Promesas

A veces uno cree que se acercó lo suficiente para ver el rostro de la muerte. Varias veces (pocas, por supuesto) creí estar en ese lugar. Un día soñé (¿fue realmente un sueño?) que me veía muerto, mi rostro era como de cera.

Otro día, en la iglesia de un pueblo vi ese rostro en la figura yacente de un Cristo.

La última vez que creí haber vislumbrado la posibilidad de la muerte, luego de un largo proceso tomé la decisión de, en adelante, no aceptar en mi acción nada que no pudiera pensar como un acto de amor…

Más o menos he cumplido, creo. Esa vez quise hacer muchos dibujos, de cosas cuya humildad me enternecía. No tuve fuerzas para hacerlos todos.

En todo caso, hay uno: una cobijita.

 Entre el arte y la vida existe un vínculo tan sutil y tan profundo que, al final, uno no puede distinguir la diferencia; es como si fueran la trama y la urdimbre de un mismo tejido.

Muchas veces sentí que los dibujos no hechos tenían una razón de ser: la fuerza que los imaginó, siguió adelante y se condensó en una actitud más o menos nueva hacia las cosas. Hacia todas las cosas. Ya no se trataba de hacer un dibujo, sino de seguir viviendo de una cierta manera…

Lástima que esta carne tan tosca, estas palabras tan toscas, estas imágenes tan toscas no alcancen sino a rozar levemente el lenguaje de ese océano primigenio del amor real.

Siempre queda la ilusión (la esperanza, se podría decir, la fe) y también quedan las imágenes que emergen del caos.

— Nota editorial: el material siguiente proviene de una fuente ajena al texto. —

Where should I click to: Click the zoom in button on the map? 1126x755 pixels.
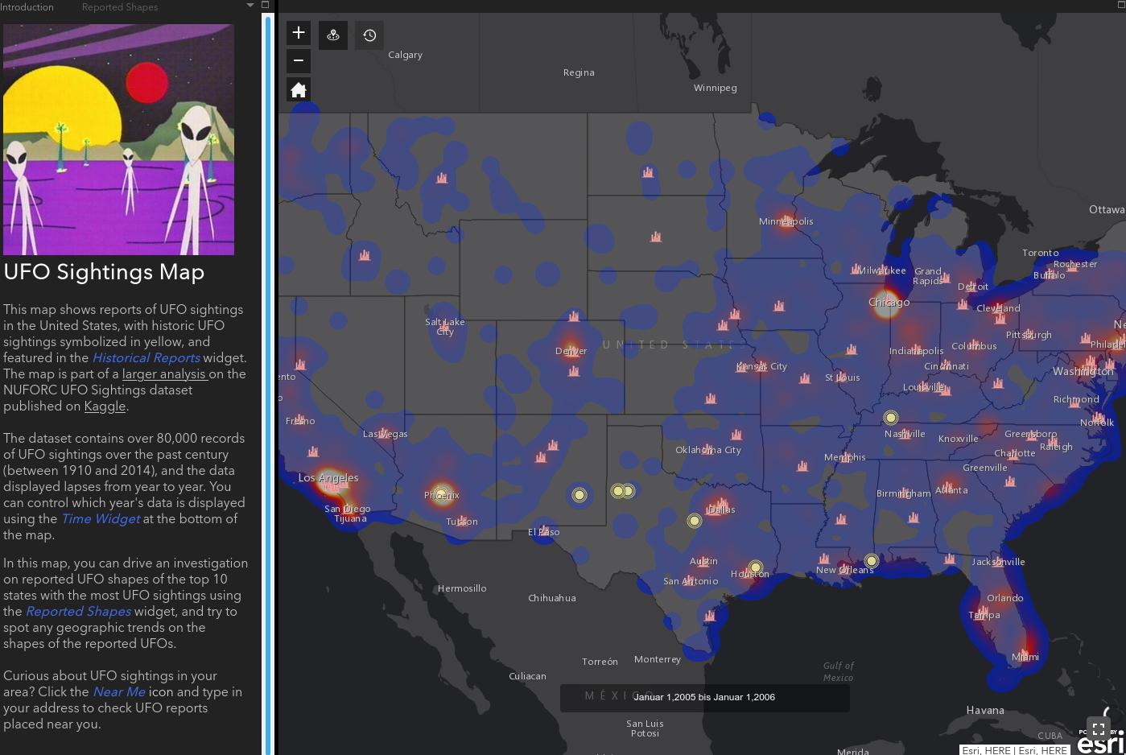click(299, 33)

No dicen nada específico, pero un día, una noche de mal sueño puede ser que logren decirle algo a alguien, Lo que necesita oír, no algún mensaje predeterminado.

Como una carta hecha con cruces y no con letras, para que su destinataria lea las palabras que necesita oír, exactamente.

Una carta abierta dirigida al universo, como una promesa hecha frente al mar primordial.